Editorial
An unwise decision to plant pine tress is parching the land
The Nepal-Australia Forestry Project did achieve its objective of increasing Nepal’s green cover, but jeopardised the people's livelihood.In the 1980s, the Nepal government started a nationwide tree plantation drive after deforestation in the country became rampant. In fact, by the 1970s, as reported in this paper, Nepal’s forest coverage was decreasing by at least 1.7 percent annually. To address this problem, the government started a countrywide afforestation drive wherein it chose pine as the species to plant in the mid-hills. But little did the government know about its consequences. Now, many years later, the decision taken without much thought has reared its ugly head with many villages that have pine trees in abundance reeling under water shortages. This case serves as a classic example of how bureaucrats take decisions without doing proper homework on their own.
The choice of conifers to make Nepal look green stemmed from many years of joint collaboration between the governments of Nepal and Australia. The Nepal-Australia Forestry Project was an aid project administered by the Department of Forestry at Australian National University concerned with community forestry development in Nepal’s Chautara region. The project did achieve its objective of increasing Nepal’s green cover, but jeopardised the people's livelihood.
It has been reported that an average pine tree consumes an average of 13.5 litres of water daily. Bigger pines drain up to 80 litres per day. Gosaikunda Community Forest, a pine forest in Dhulikhel that once had two ponds inside it, is now seeing them dry up. The reason: Pine trees were planted there some 30 years ago, and three decades later, water sources are starting to dry up. What happened in Gosaikunda could be a stand-alone event, but it merits bigger attention for it shows how a single wrong step on the policy front could have devastating consequences on the people.
In Nepal, many important government departments are staffed by people who do not have the requisite skills to discharge their increasingly specialised jobs. Bureaucrats even exhibit explicit obedience and unquestioned loyalty to the authority thereby hampering the spirit of teamwork. This lackadaisical approach to the work they are tasked to do and a passive attitude that takes things presented to them, especially by foreigners, at face value has done the country more harm than good. Trusting development partners is one thing, and doing the homework to see if their plans fit well in the Nepali context or not, another. But regrettably, our bureaucrats have the reputation of taking whatever is given to them without further analysis.
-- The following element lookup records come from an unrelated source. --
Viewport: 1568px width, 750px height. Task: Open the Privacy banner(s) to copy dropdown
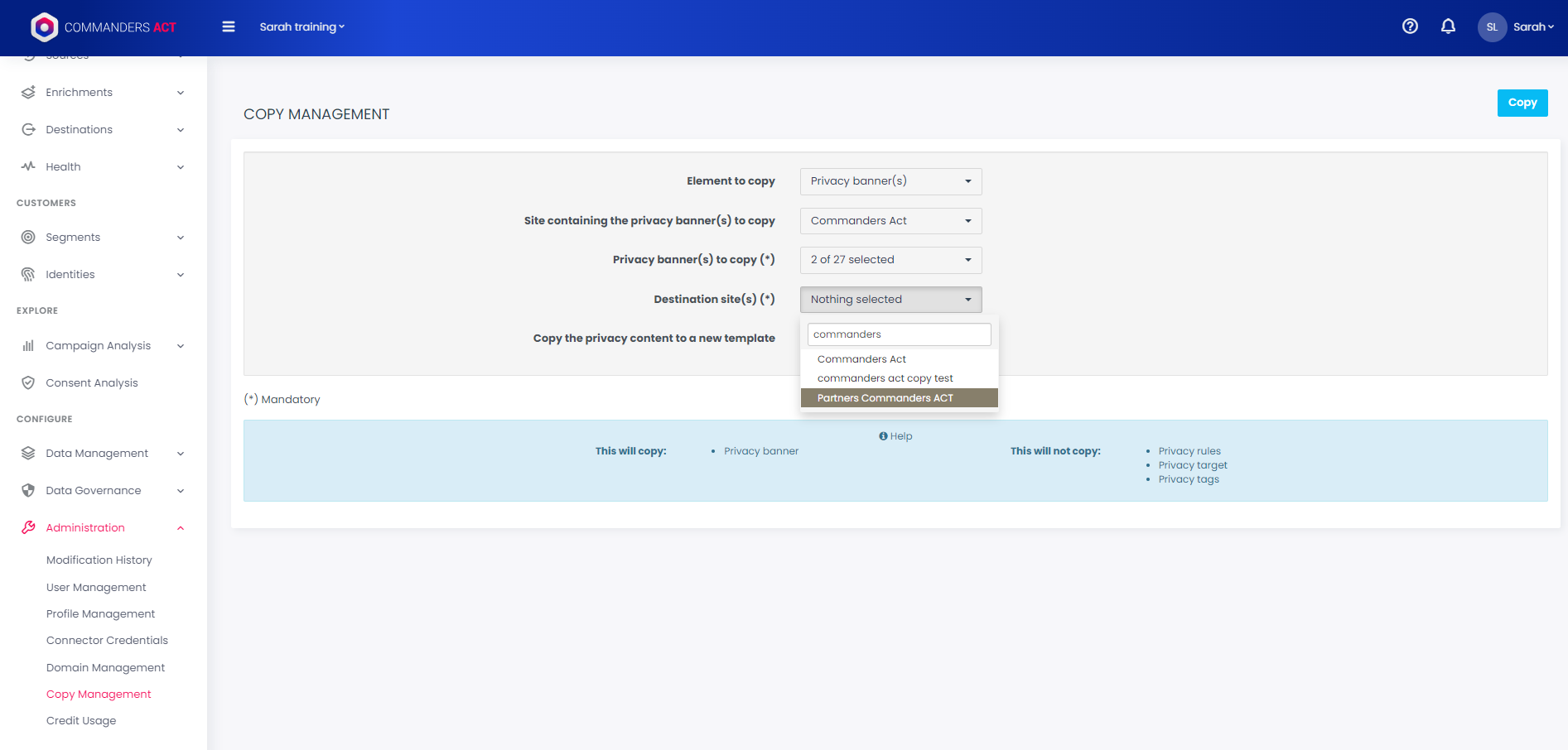point(890,260)
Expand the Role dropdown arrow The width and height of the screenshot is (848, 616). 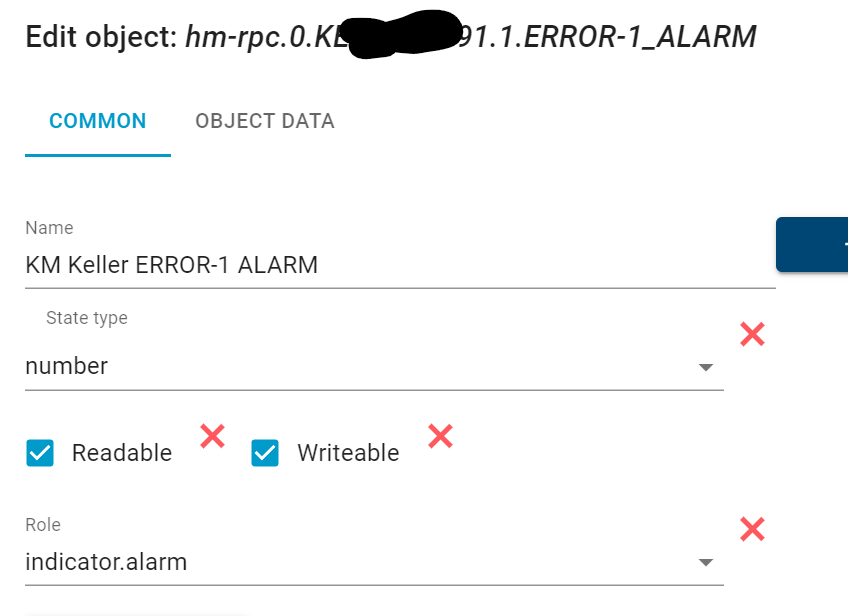pos(706,562)
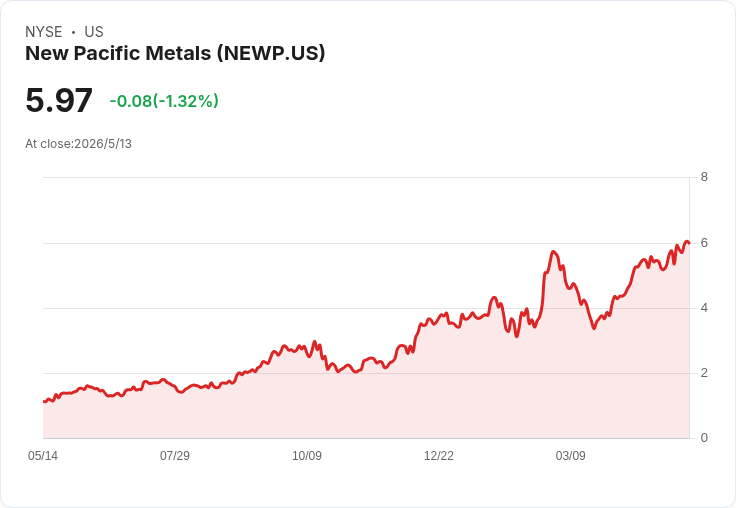Image resolution: width=736 pixels, height=508 pixels.
Task: Click the 12/22 date on x-axis
Action: pos(438,456)
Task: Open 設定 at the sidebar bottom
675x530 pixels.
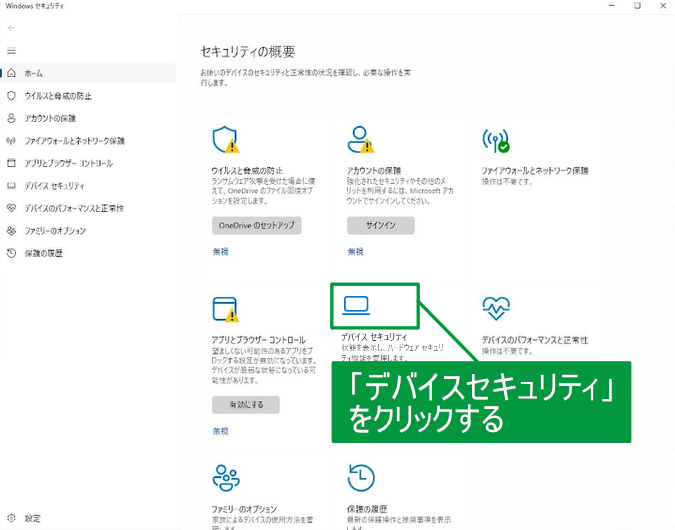Action: coord(33,518)
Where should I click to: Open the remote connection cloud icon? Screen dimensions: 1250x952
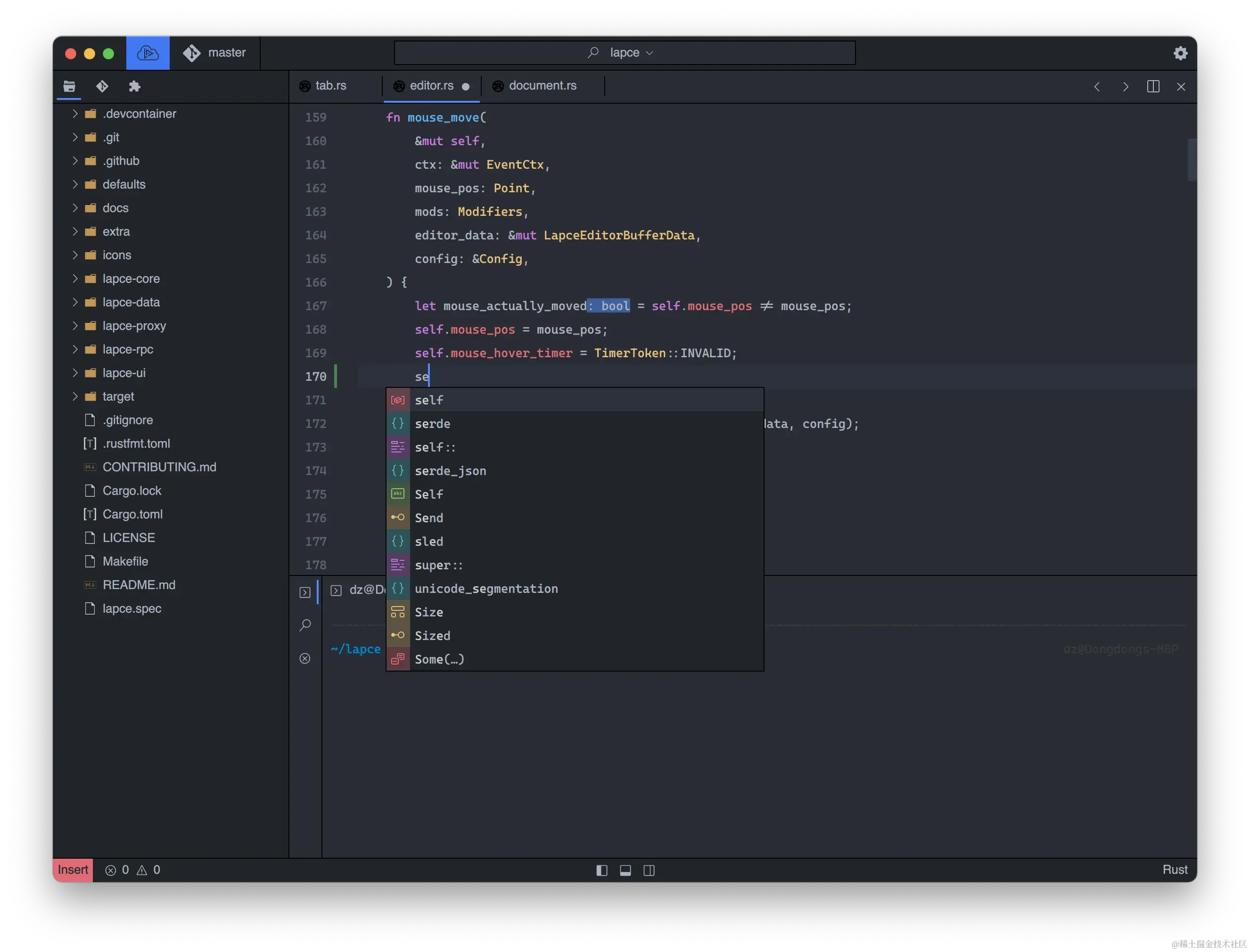pos(148,53)
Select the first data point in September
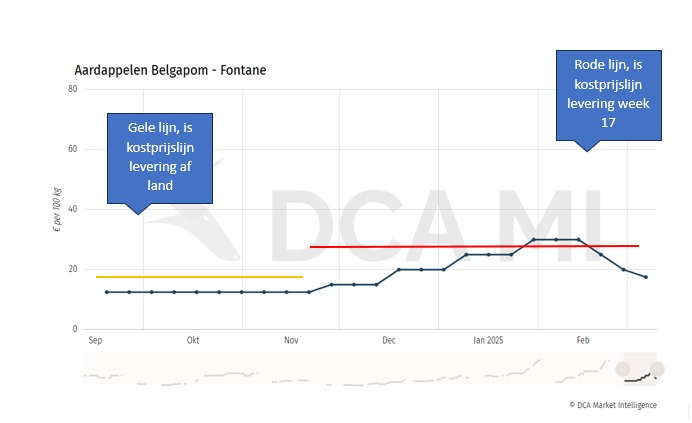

Bureaucrats are the instrumentality of the state. They need to be able to address the challenges the country face and facilitate the changes it needs. This requires, more than anything, a qualified and effective bureaucracy. The Nepali bureaucracy in its current form is seldom equal to the task. Learning from the example of pine trees, the bureaucracy needs to rethink its decisions on various policy fronts and exercise its agency before committing anything with development partners.